Avoir un réseau… ou non
Etre un homme de réseau peut-il être un atout ? La question agite l’Italie, qui voit en le cardinal Matteo Zuppi, à la tête de l’épiscopat italien, un « papable ». L’homme se distingue notamment par des liens étroits avec Sant’Egidio, pas un ordre religieux mais une communauté d’inspiration libérale. « Au sein du catholicisme, il y a des courants qui cherchent à structurer l’élection du pape en créant des réseaux, soit conservateurs, soit libéraux, et qui essaient de façonner l’état des forces avant même l’élection, commente Charles Mercier. On a parlé des tentatives conservatrices américaines pour que le prochain pape soit plus aligné avec le conservatisme aux Etats-Unis. C’est à double tranchant : les cardinaux électeurs se méfient de ces réseaux, ils peuvent avoir peur d’être manipulés ».
Donner envie aux autres
Comment ces hommes d’Eglise vivent-ils leur foi ? Donnent-ils envie de prier aux autres ? « Tous ces cardinaux se rassemblent sur le fait qu’ils sont unis par la foi. Mais l’élu doit donner envie de prier, de célébrer », selon Denis Pelletier. Or, de nombreux cardinaux « technos », ne célèbrent pas la messe, et peu ou personne ne connaissent leur vie spirituelle. Mgr Christophe Pierre, l’agent diplomatique du Saint-Siège aux États-Unis, ou Dominique Mamberti, le préfet de l’instance juridique suprême du Vatican, attirent moins le regard… et peut-être les suffrages. Quant au cardinal Philippe Barbarin, les chances de l’ancien Primat des Gaules sont nulles, selon le spécialiste des sciences religieuses Denis Pelletier. Poursuivi pour non-dénonciation d’agressions sexuelles sur mineurs par le père Preynat, Mgr Philippe Barbarin a été condamné par la justice française en 2019, avant d’être relaxé en 2020. Il a quitté la même année ses fonctions d’archevêque.

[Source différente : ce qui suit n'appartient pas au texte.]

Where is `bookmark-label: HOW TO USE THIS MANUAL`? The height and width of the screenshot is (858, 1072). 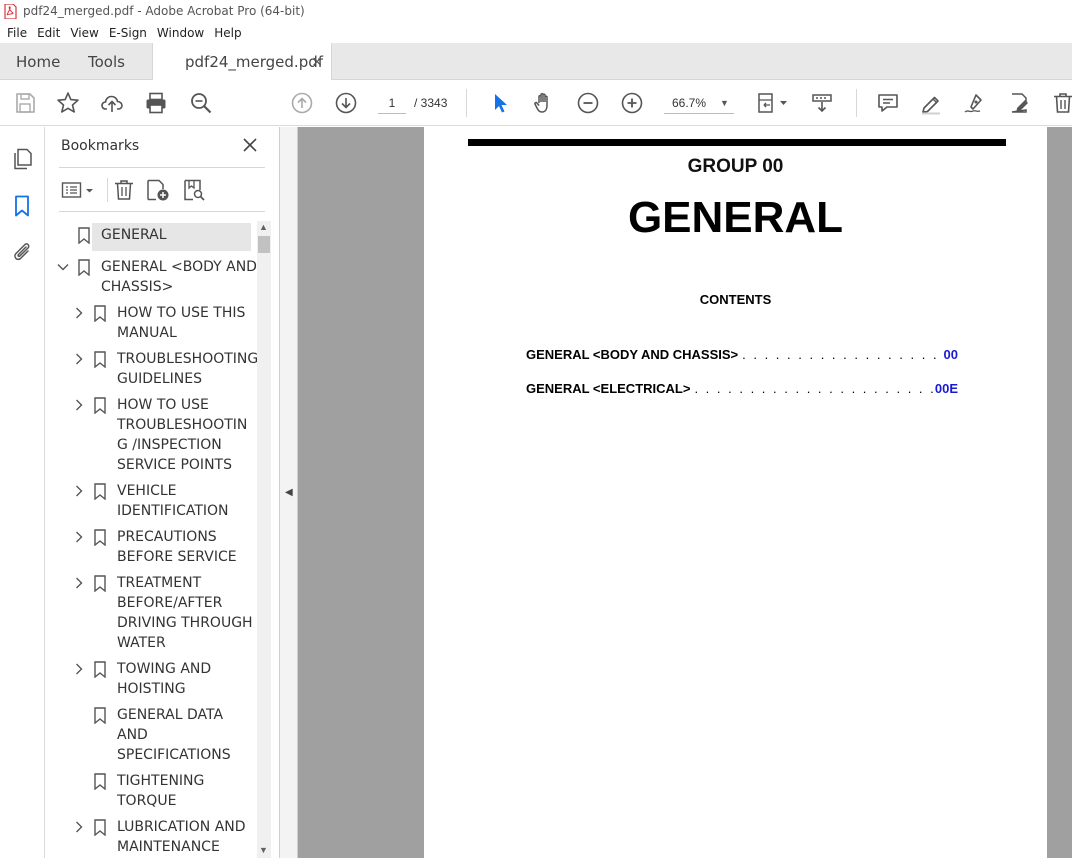 bookmark-label: HOW TO USE THIS MANUAL is located at coordinates (182, 323).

Notre dossier sur le Vatican
Verdict ?
Les Français ont-ils une chance d’être élus pape ? Parmi les 138 cardinaux électeurs, le petit contingent français « papable » ne démérite pas, avec des qualités reconnues au-delà des frontières, comme la vision d’une Eglise des marges ou des qualités relationnelles… Mais là n’est pas vraiment la question quand les mécaniques du conclave sont très spécifiques. « C’est une assemblée qui s’oriente au fil des discussions, selon Denis Pelletier. Et c’est plus facile d’orienter une assemblée quand on est Italien, avec toute la culture italienne, et que l’on a été formé au contact des cardinaux européens précédents, que quand on vient de Singapour… même si l’archevêque de Singapour est un type très bien. Ce qui joue dans ces assemblées, c’est être du métier, de la boutique, c’est-à-dire avoir ces codes. Sans caricaturer, c’est mieux d’être Italien, ou Européen ».
Quant aux « papables » François-Xavier Bustillo, Jean-Paul Vesco et Jean-Marc Aveline, les pronostics internationaux ne leur sont, aujourd’hui, pas favorables. « Les trois ont été nommés cardinaux par François et pourraient apparaître comme trop dans sa continuité, estime l’historien Charles Mercier. Tout dépend de la fiche de poste recherchée par les cardinaux. S’ils préfèrent élire quelqu’un dans la continuité de François ou s’ils veulent une rupture. »
* Bernard Lecomte est l’auteur de nombreux ouvrages sur le Vatican, dont le dernier « France-Vatican, deux siècles de guerres secrètes », aux éditions Perrin (2024).